The operator states “the claim brought by Namemco Energy (Pty) Limited against VIL (Vodacom International Limited) was settled during the year”.

Moto Mabanga, the political fixer who had initially sued Vodacom for R396?million relating to work he claimed to have done for them in the DRC, was awarded a $21?million (R159?million at the time of the court ruling) payout by a court in the DRC in March last year.

The original disputed amount of $40.8?million relates to a “success fee” that Mabanga claimed was negotiated between himself and Vodacom for ironing out problems during the company’s entry into the DRC.

Vodacom refused to pay him and the court subsequently ordered that its stake in Vodacom DRC be seized and sold via auction. This threatened what has become Vodacom’s most rapidly growing business segment in the severely underserved DRC mobile market.

In its last financial year, Vodacom grew its subscriber base in the DRC by 36.6%, to more than seven million.

The forced sale of Vodacom’s DRC business was subsequently suspended, resulting in accusations that Vodacom used political and diplomatic pressure in its battle with Mabanga.

A lawyer representing Mabanga sent a letter to the general inspectorate of judicial council services in Kinshasa as well as the UK’s ambassador in the DRC, in April last year.

In it, he accused Vodacom of trying to place itself above the laws of the nation. His letter followed another one sent by Vodacom to the same inspectorate that was copied to the South African and British ambassadors in the DRC.

Mabanga’s lawyers stated in their letter that the body did not have the jurisdiction to prevent the execution of the judgment. They also stated that they did not understand why VIL involved the British ambassador to begin with.

At the time, Vodacom spokesperson Richard Boorman said: “There is zero legal justification for Mr Mabanga’s contractual claim and we challenge him to provide one shred of evidence to support it.”

In October last year, Vodacom chief executive Shameel Aziz-Joosub reportedly said his company was still busy with the court case, but that he does not anticipate Vodacom paying the amount, which was equivalent to about R174?million at the time.

The group had a strong case, Aziz-Joosub said.

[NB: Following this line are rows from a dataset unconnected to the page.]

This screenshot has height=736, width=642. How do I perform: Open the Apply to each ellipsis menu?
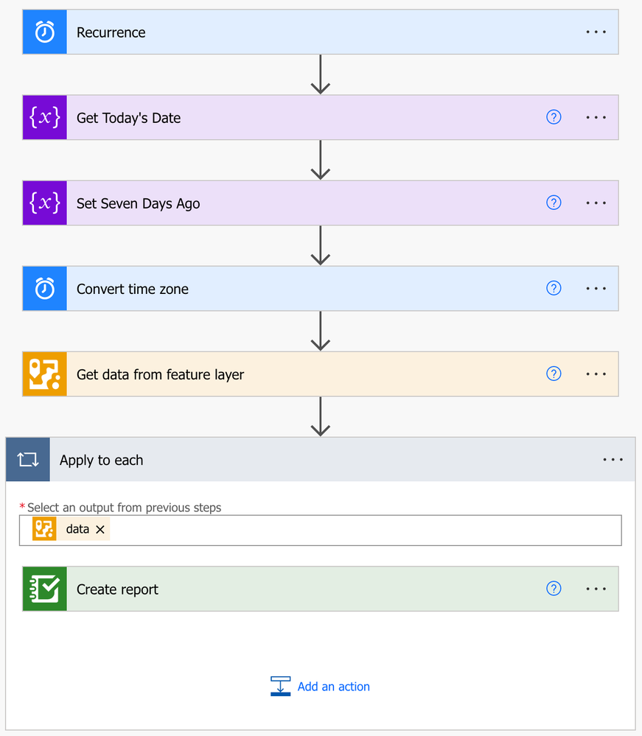coord(613,460)
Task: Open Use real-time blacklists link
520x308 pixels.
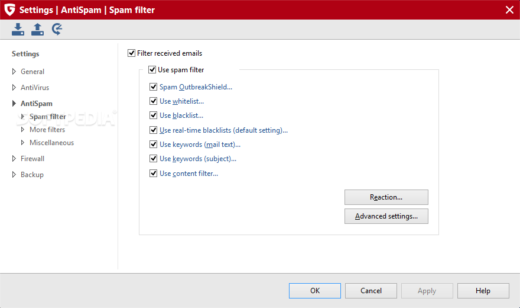Action: tap(223, 130)
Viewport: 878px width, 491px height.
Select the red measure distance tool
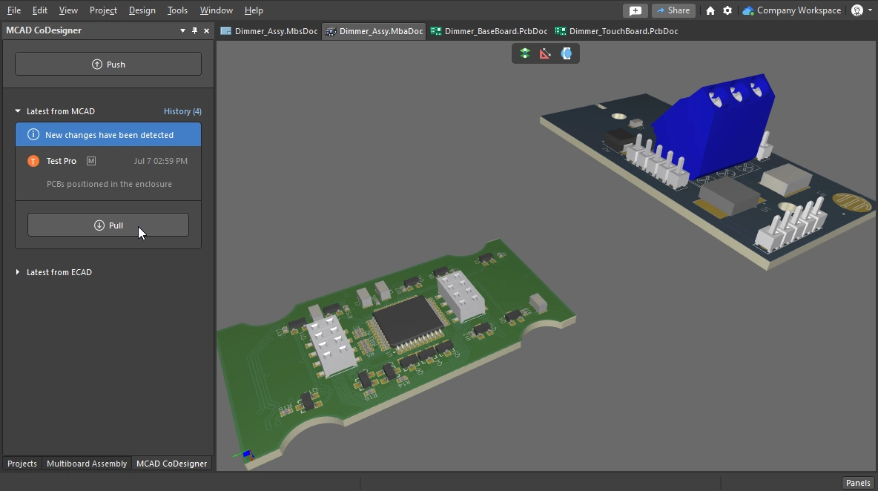(x=545, y=53)
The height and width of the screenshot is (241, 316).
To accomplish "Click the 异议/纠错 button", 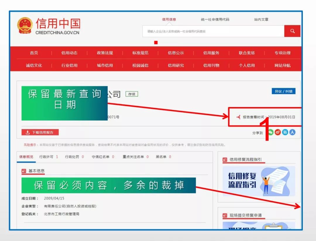I will coord(283,91).
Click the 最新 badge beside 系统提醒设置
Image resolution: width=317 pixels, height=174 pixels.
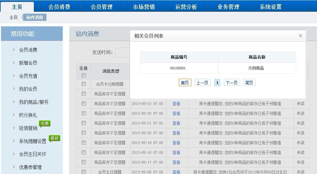tap(54, 138)
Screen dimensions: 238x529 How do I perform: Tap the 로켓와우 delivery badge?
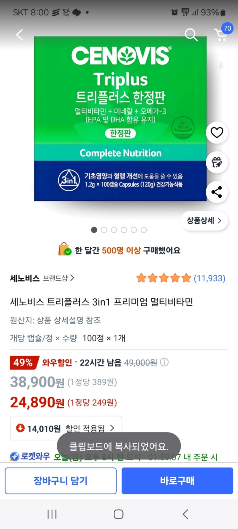[30, 456]
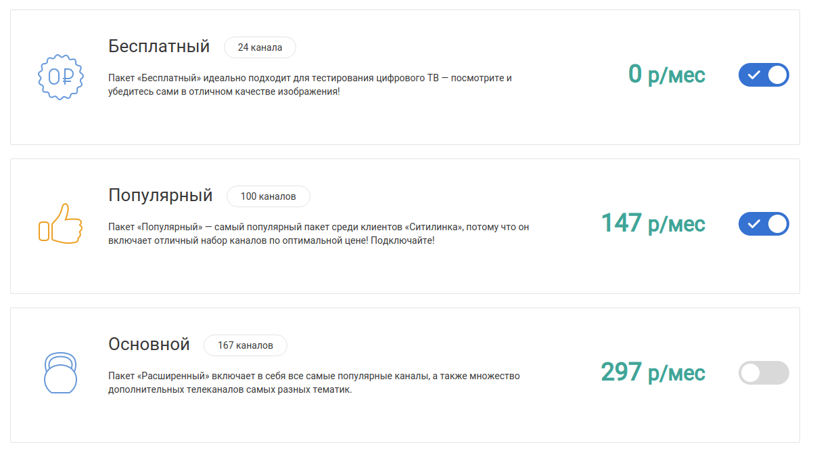This screenshot has height=451, width=815.
Task: Click the checkmark inside the Бесплатный switch
Action: coord(753,75)
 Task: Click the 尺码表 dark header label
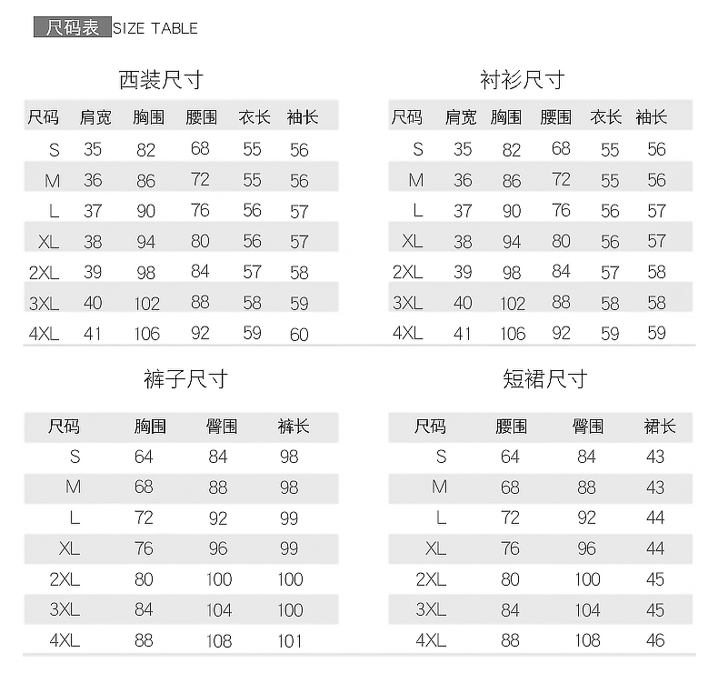coord(73,27)
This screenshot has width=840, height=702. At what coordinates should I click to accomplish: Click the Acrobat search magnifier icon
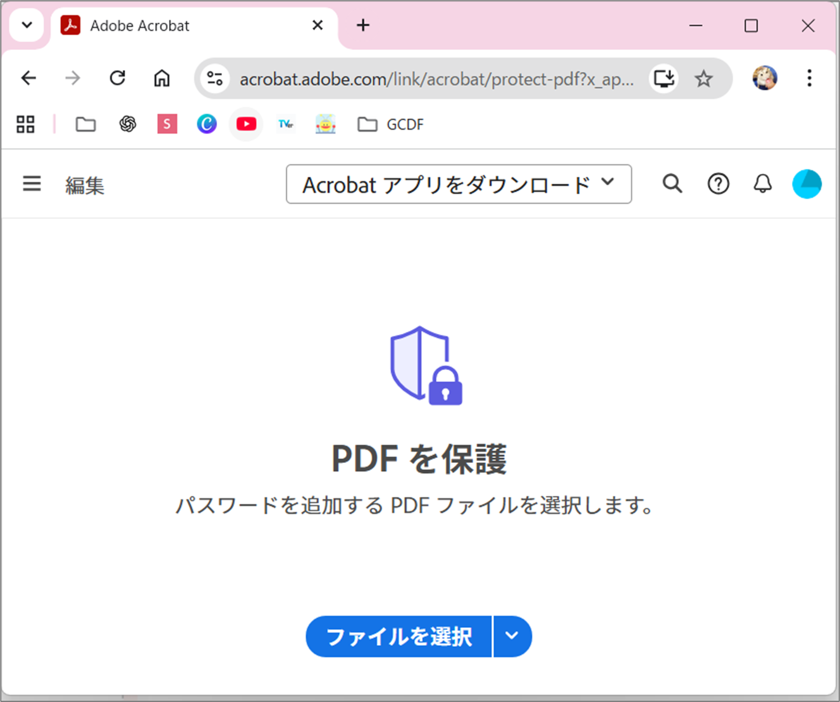(672, 184)
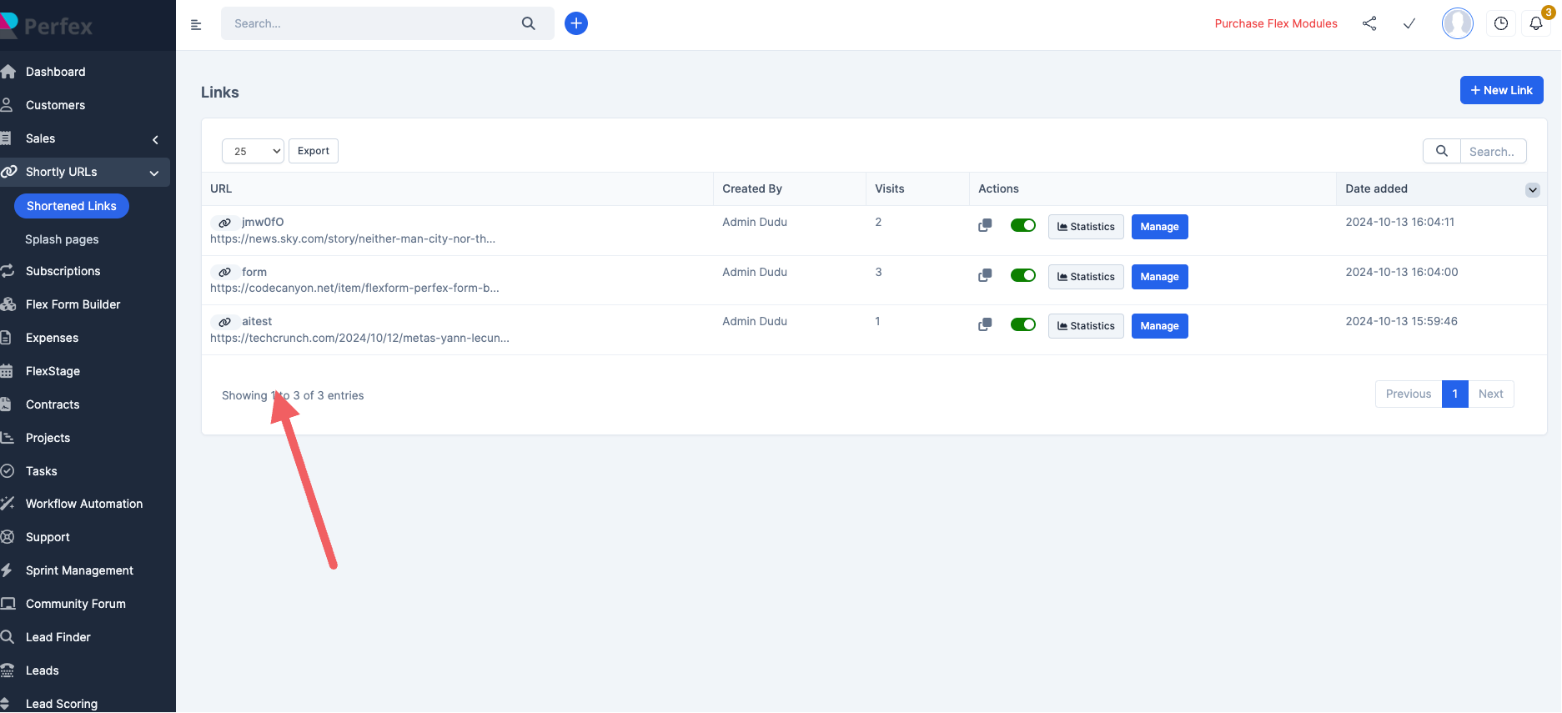
Task: Focus the table Search field
Action: pos(1492,152)
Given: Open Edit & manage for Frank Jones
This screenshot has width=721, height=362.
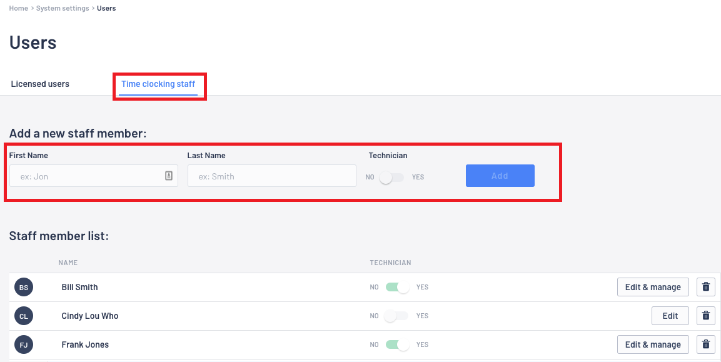Looking at the screenshot, I should [x=653, y=344].
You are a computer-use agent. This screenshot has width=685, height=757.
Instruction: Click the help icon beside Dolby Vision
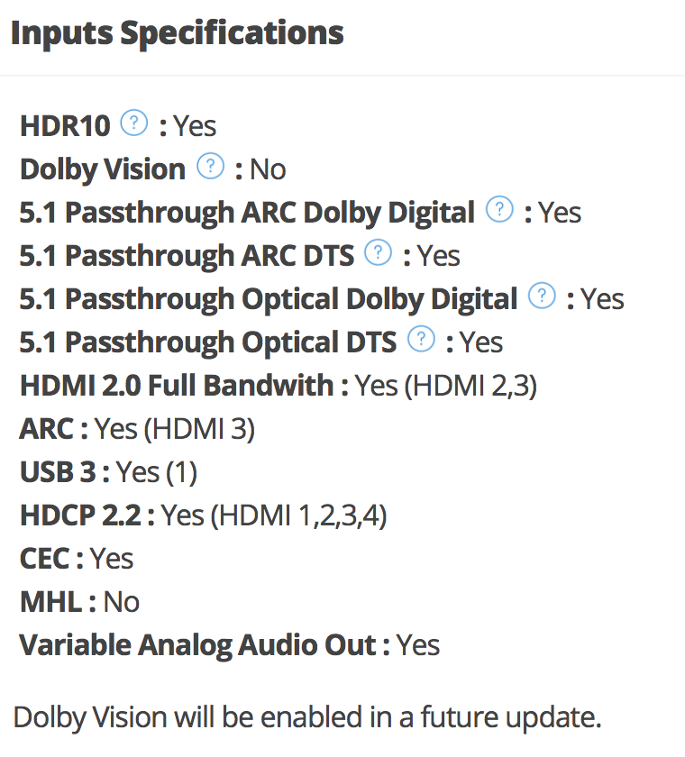[x=210, y=167]
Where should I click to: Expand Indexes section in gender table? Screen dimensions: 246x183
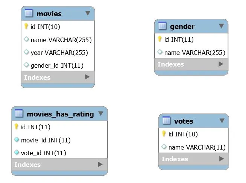pyautogui.click(x=221, y=64)
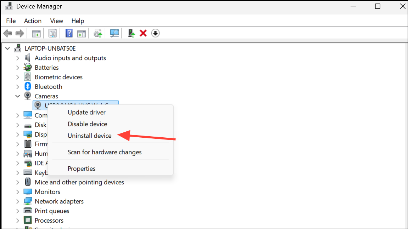This screenshot has height=229, width=408.
Task: Select Uninstall device from context menu
Action: (89, 136)
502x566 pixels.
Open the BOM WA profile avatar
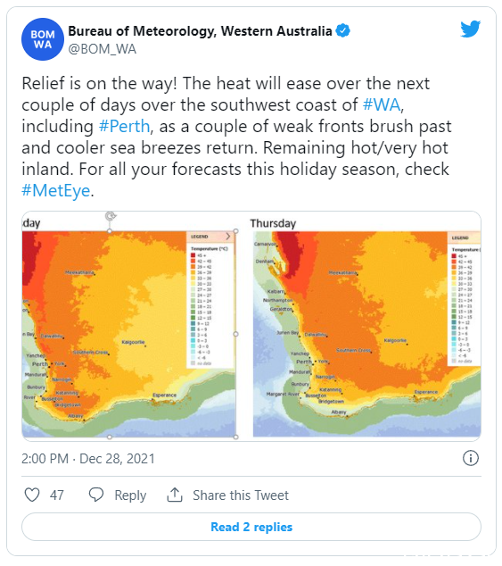coord(43,39)
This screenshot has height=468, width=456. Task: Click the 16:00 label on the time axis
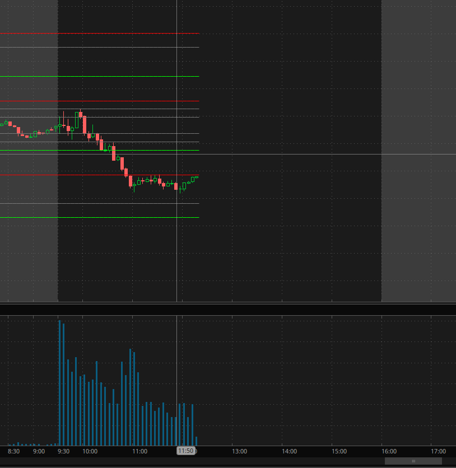click(x=389, y=451)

It is unclear what transpired between October and this week that made Vodacom settle. And now the operator has gone to ground, refusing to answer

any questions on the matter, claiming that the settlement is confidential.

Responding to questions from City Press this week, Boorman said: “I can confirm we have reached a settlement agreement, ending all legal action related to the potential seizure of shares in Vodacom DRC. The terms of the settlement are confidential.”

City Press had asked Vodacom whether it was appropriate to hide a settlement, which potentially ran into hundreds of millions of rands, from shareholders, through confidentiality. City Press also queried when the matter was settled, what the settlement terms were and whether the settlement has been fully paid out.

Vodacom refused to answer these questions.

Attempts to get hold of Mabanga in the DRC were unsuccessful.

The dispute between Mabanga and Vodacom stemmed from consulting work the former did for the operator in the DRC between May 6 and July 31 2007 and again between September?12 2007 and August 31 2008.

According to the consultancy agreements between Vodacom and Namemco Energy, Mabanga was tasked with advising Vodacom on economic, sociopolitical and security conditions in the DRC.

This included providing advice and assistance on “government relations issues” in the DRC; advising and assisting in the relationship between Vodacom and its DRC partner, Congolese Wireless Network; ensuring that Vodacom DRC staff were safe and not harassed or obstructed from doing their jobs; identifying parties interested in buying the Congolese Wireless Network’s 49% shareholding in Vodacom Congo; and securing visas for Vodacom staff to enter the DRC.